* [Consigne de travail 1] Recopiez mot pour mot le passage de l'extrait ci-dessous sur la régulation bancaire européenne, de « Enfin, l’Europe ne » à « financer son avenir. ».
* [Consigne de travail 2]
Répondez aux questions suivantes d'après l'extrait ci-dessous sur la régulation bancaire européenne.
(a) Quelle banque pèse à elle seule davantage que l'ensemble des dix premières banques européennes réunies ?
(b) Quelle autorité a élaboré les centaines de normes techniques qui complètent les textes européens ?
(c) Que faut-il notamment développer pour doter l'Europe d'un véritable marché des capitaux ?

L’Union européenne, à l’inverse, a choisi une transposition stricte, rigoureuse, parfois même anticipée. Résultat : les banques européennes devront immobiliser davantage de fonds propres pour un même volume de crédits que leurs concurrentes anglo-saxonnes.
Le prix économique de l’hyper-prudence
Cette différence n’est pas neutre. En Europe, le financement de l’économie repose majoritairement sur les banques, contrairement aux États-Unis où les marchés de capitaux jouent un rôle central. Réduire la capacité de prêt des banques revient donc à freiner directement l’investissement.
Les chiffres sont éloquents. Il y a vingt ans, la capitalisation boursière des grandes banques européennes rivalisait avec celle de leurs homologues américaines. Aujourd’hui, JP Morgan à elle seule pèse davantage que l’ensemble des dix premières banques européennes réunies. Les banques américaines affichent une rentabilité et une valorisation nettement supérieures, en partie parce que leur environnement réglementaire est plus favorable à la prise de risque maîtrisée.
Cette situation pose un problème stratégique. Moins rentables, les banques européennes attirent moins de capitaux, investissent moins et deviennent des cibles potentielles sur leur propre marché. Dans le même temps, les établissements américains renforcent leur présence en Europe sur les segments les plus attractifs.
Une inflation normative préoccupante
À cette divergence s’ajoute phénomène bien connu à Bruxelles de l’inflation réglementaire. Les textes européens se sont empilés au fil des crises, produisant un corpus de plusieurs milliers de pages, complété par des centaines de normes techniques élaborées par l’Autorité bancaire européenne. Cette complexité rend la régulation difficilement lisible, y compris pour les professionnels.
Le paradoxe est frappant : au nom de la sécurité, l’Europe construit un système si dense qu’il devient rigide, lent à adapter et parfois contre-productif. La régulation n’est plus seulement un cadre ; elle devient une fin en elle-même.
Trois priorités pour sortir de l’impasse
Face à ce constat, Jérôme Grivet fait émerger plusieurs pistes de redressement. La première consiste à consolider véritablement le marché bancaire européen. Malgré l’union bancaire, les activités restent largement fragmentées selon les frontières nationales. Les différences fiscales, juridiques et prudentielles freinent les fusions transfrontalières, privant l’Europe d’acteurs bancaires de taille critique.
La deuxième priorité est de rééquilibrer l’approche réglementaire. Il ne s’agit pas d’abandonner la prudence, mais de sortir d’un conservatisme dogmatique qui pénalise l’économie sans gain proportionné en stabilité. Une régulation efficace doit être sensible au risque réel, pas seulement à des normes abstraites.
Enfin, l’Europe ne pourra se passer d’un véritable marché des capitaux, capable de compléter le financement bancaire. Cela suppose notamment de développer les fonds de pension et l’épargne longue, encore insuffisamment mobilisés.
Un enjeu de souveraineté économique
Au fond, le débat dépasse largement la technique bancaire. Il touche à la capacité de l’Europe à financer ses priorités stratégiques : transition énergétique, défense, innovation technologique. Une Union qui bride excessivement son système financier risque de dépendre toujours davantage de capitaux étrangers pour financer son avenir.
La stabilité financière est une condition nécessaire de la prospérité, mais elle n’en est pas une garantie suffisante. À force de vouloir éliminer tout risque, l’Europe pourrait bien prendre le plus grave, le risque du déclassement.

* [Données disponibles]
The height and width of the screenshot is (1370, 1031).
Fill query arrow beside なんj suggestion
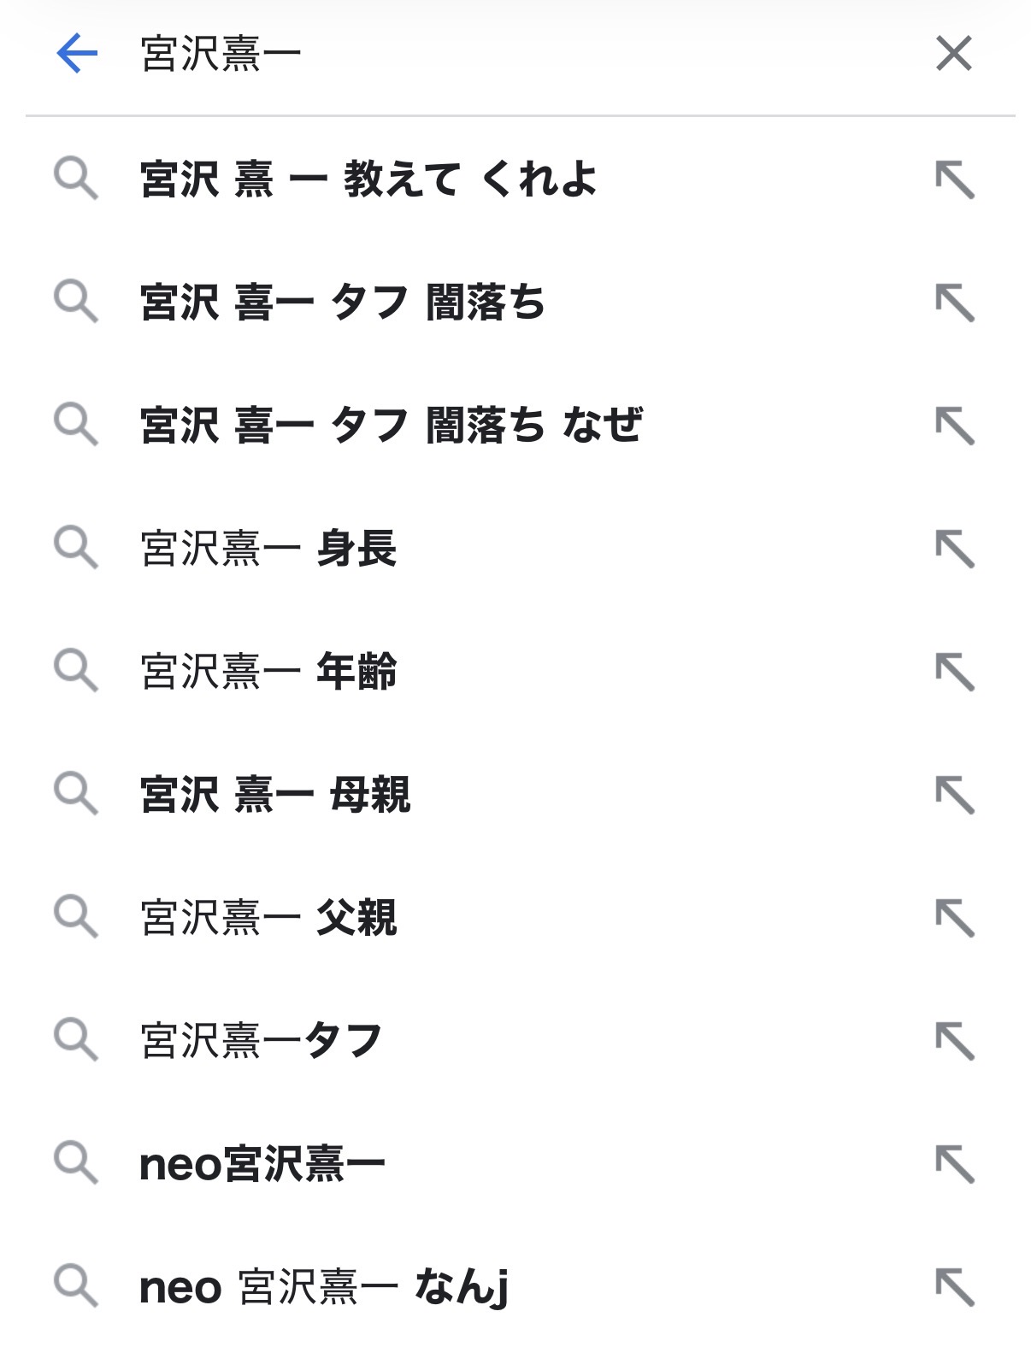(954, 1287)
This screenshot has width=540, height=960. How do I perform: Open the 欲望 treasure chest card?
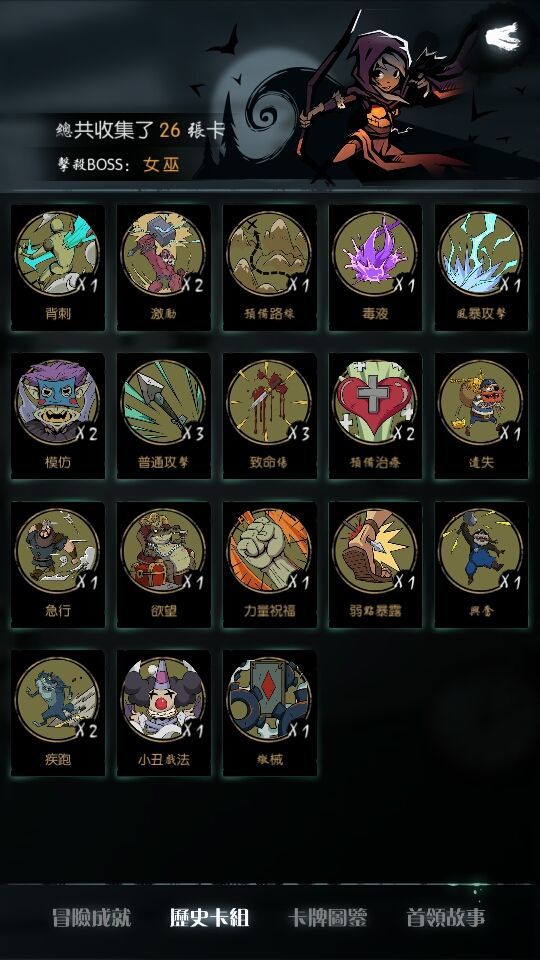(163, 565)
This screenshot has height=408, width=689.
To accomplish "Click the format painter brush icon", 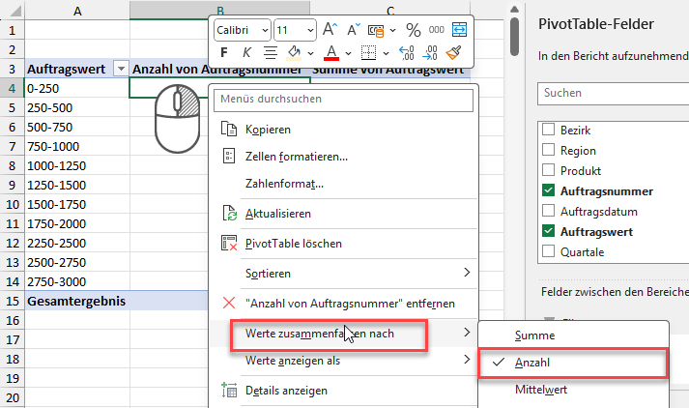I will coord(452,52).
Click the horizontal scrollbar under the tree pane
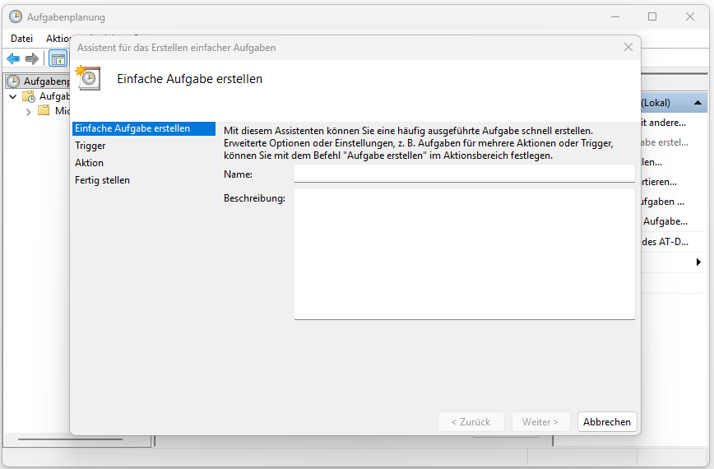The width and height of the screenshot is (714, 469). click(58, 440)
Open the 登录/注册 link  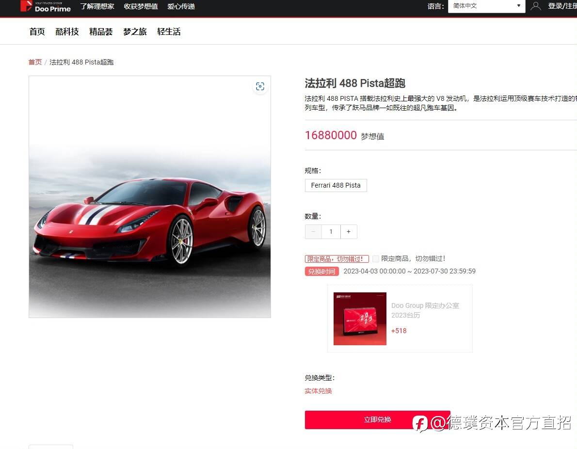click(562, 6)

* [Réponse attendue 1]
Enfin, l’Europe ne pourra se passer d’un véritable marché des capitaux, capable de compléter le financement bancaire. Cela suppose notamment de développer les fonds de pension et l’épargne longue, encore insuffisamment mobilisés.
Un enjeu de souveraineté économique
Au fond, le débat dépasse largement la technique bancaire. Il touche à la capacité de l’Europe à financer ses priorités stratégiques : transition énergétique, défense, innovation technologique. Une Union qui bride excessivement son système financier risque de dépendre toujours davantage de capitaux étrangers pour financer son avenir.

* [Réponse attendue 2]
(a) JP Morgan.
(b) L'Autorité bancaire européenne.
(c) Les fonds de pension et l'épargne longue.